Cientistas alertam para riscos ecológicos com o início das perfurações de petróleo na Foz do Amazonas

A exploração na Margem Equatorial pela Petrobras ameaça sistemas recifais únicos e pouco conhecidos, colocando em risco a biodiversidade marinha e o sustento de comunidades tradicionais.

Meio Ambiente

09/07/2026 - 02:06:00 | 2 minutos de leitura

Cientistas alertam para riscos ecológicos com o início das perfurações de petróleo na Foz do Amazonas

A bacia sedimentar localizada na Foz do Amazonas tornou-se o centro de um dos debates socioambientais mais intensos do país. O início das atividades de perfuração exploratória de petróleo na região da Margem Equatorial brasileira acendeu um sinal de alerta máximo entre cientistas e pesquisadores, que apontam perigos severos para ecossistemas marinhos altamente complexos e vulneráveis.

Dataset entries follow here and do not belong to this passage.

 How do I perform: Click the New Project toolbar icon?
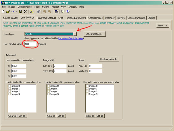coord(3,12)
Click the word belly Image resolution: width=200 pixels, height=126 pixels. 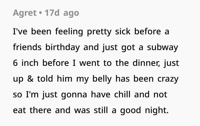(102, 79)
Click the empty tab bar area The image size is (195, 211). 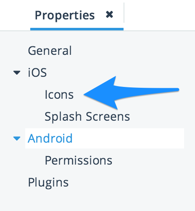tap(160, 15)
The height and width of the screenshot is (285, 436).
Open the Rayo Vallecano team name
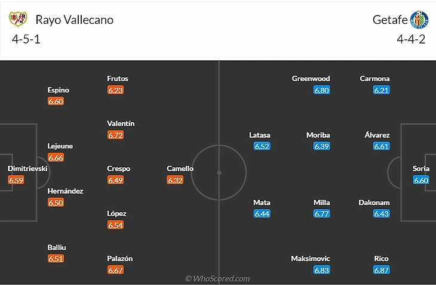75,20
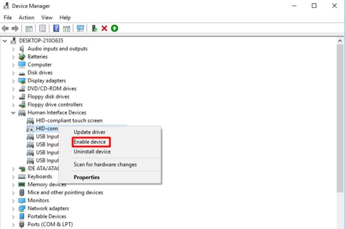This screenshot has height=229, width=345.
Task: Select the Mice and other pointing devices entry
Action: click(65, 193)
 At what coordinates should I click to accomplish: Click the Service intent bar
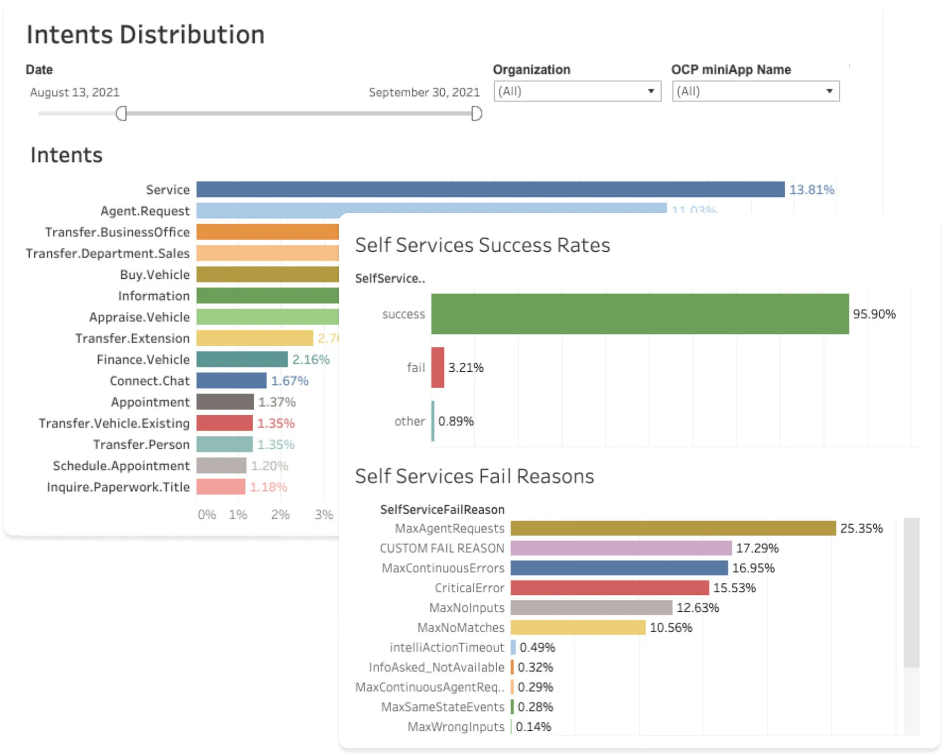click(x=490, y=189)
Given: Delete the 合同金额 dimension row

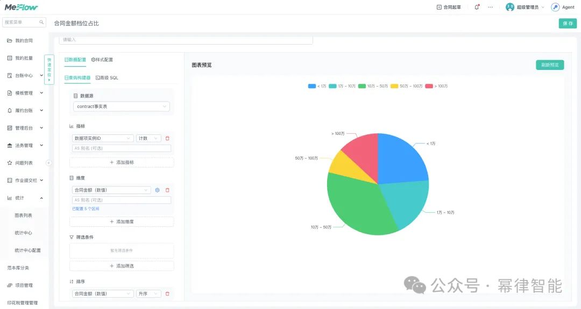Looking at the screenshot, I should pos(167,190).
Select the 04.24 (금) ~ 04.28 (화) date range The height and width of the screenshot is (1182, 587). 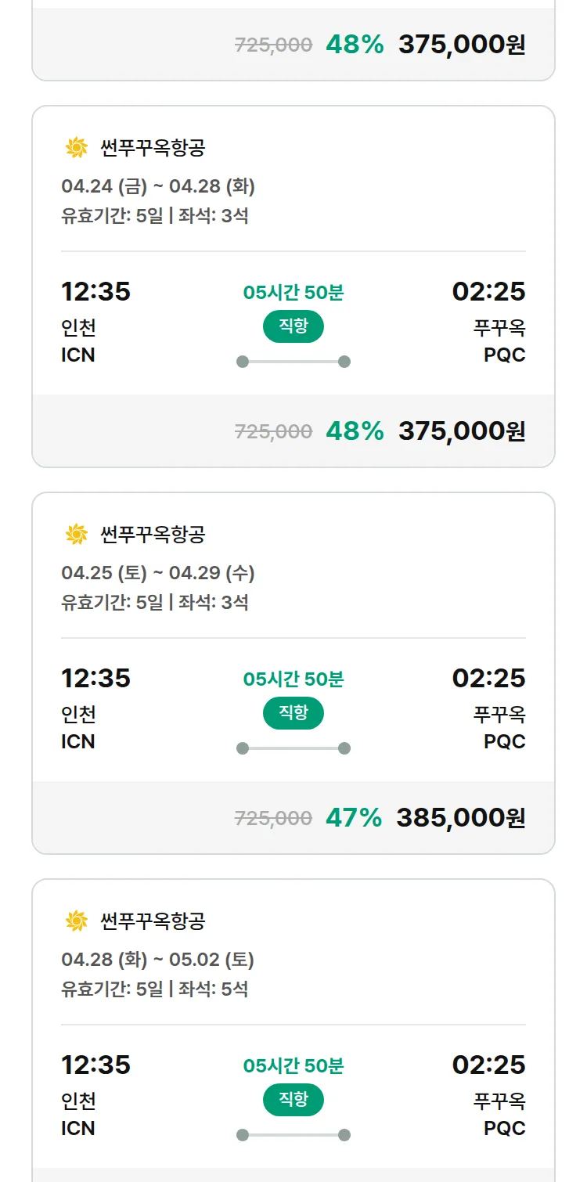158,186
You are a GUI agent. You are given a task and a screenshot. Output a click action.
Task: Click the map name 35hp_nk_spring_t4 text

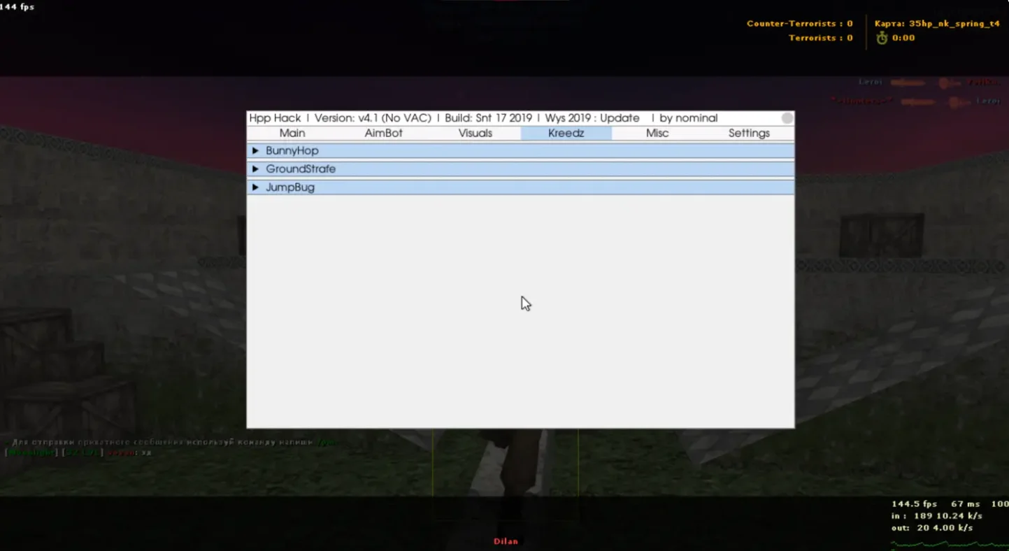point(954,24)
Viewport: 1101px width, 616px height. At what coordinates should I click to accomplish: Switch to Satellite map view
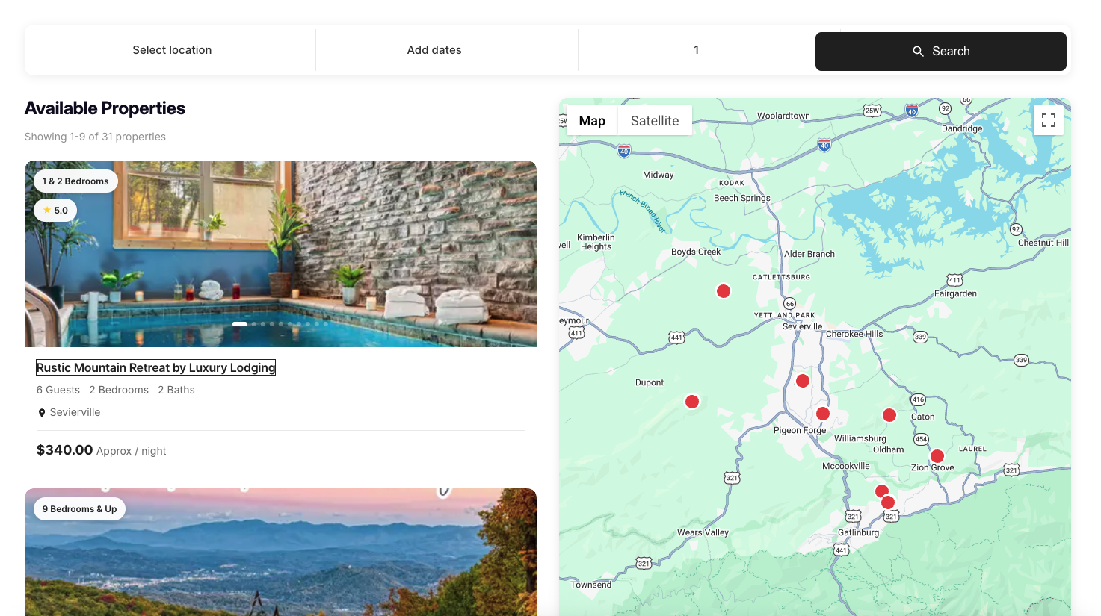654,121
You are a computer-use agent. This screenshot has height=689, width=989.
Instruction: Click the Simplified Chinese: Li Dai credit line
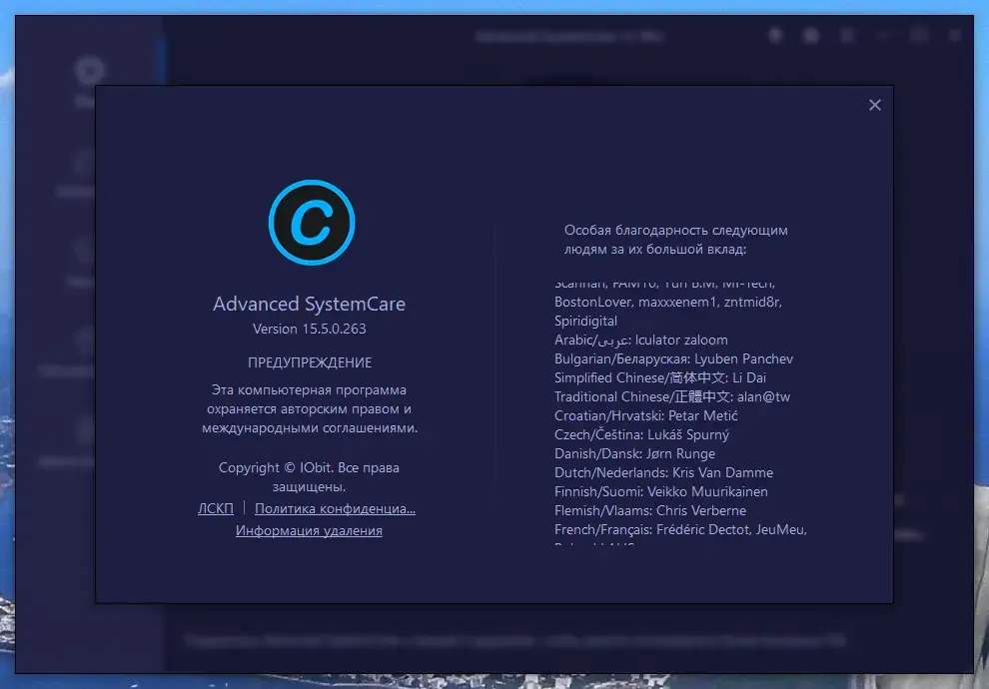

O principal ponto de preocupação reside na existência de um extenso sistema de recifes de corais e esponjas na Foz do Amazonas. Trata-se de uma estrutura ecológica única no mundo, capaz de se desenvolver em uma zona de transição onde a água doce e turva do rio Amazonas se encontra com o Oceano Atlântico. Como essas formações ainda são amplamente desconhecidas pela comunidade científica internacional, qualquer intervenção industrial de grande porte ocorre sob o risco de destruir um patrimônio biológico antes mesmo que ele possa ser totalmente estudado.


Esses recifes funcionam como a base essencial de uma teia alimentar marinha de proporções gigantescas. Eles servem de abrigo, berçário e área de alimentação para centenas de espécies. Especialistas advertem que qualquer acidente corporativo ou derramamento de óleo na região teria consequências catastróficas e de difícil reversão. O impacto não se limitaria à perda de biodiversidade: comprometeria diretamente os recursos pesqueiros que garantem a segurança alimentar e a subsistência econômica de diversos povos tradicionais e comunidades costeiras da Amazônia.


Diante desse cenário, a comunidade científica reforça a necessidade urgente de análises de impacto ambiental muito mais profundas e criteriosas, questionando se a viabilidade econômica da exploração de combustíveis fósseis compensa o risco de um desastre ecológico em um dos maiores santuários do planeta.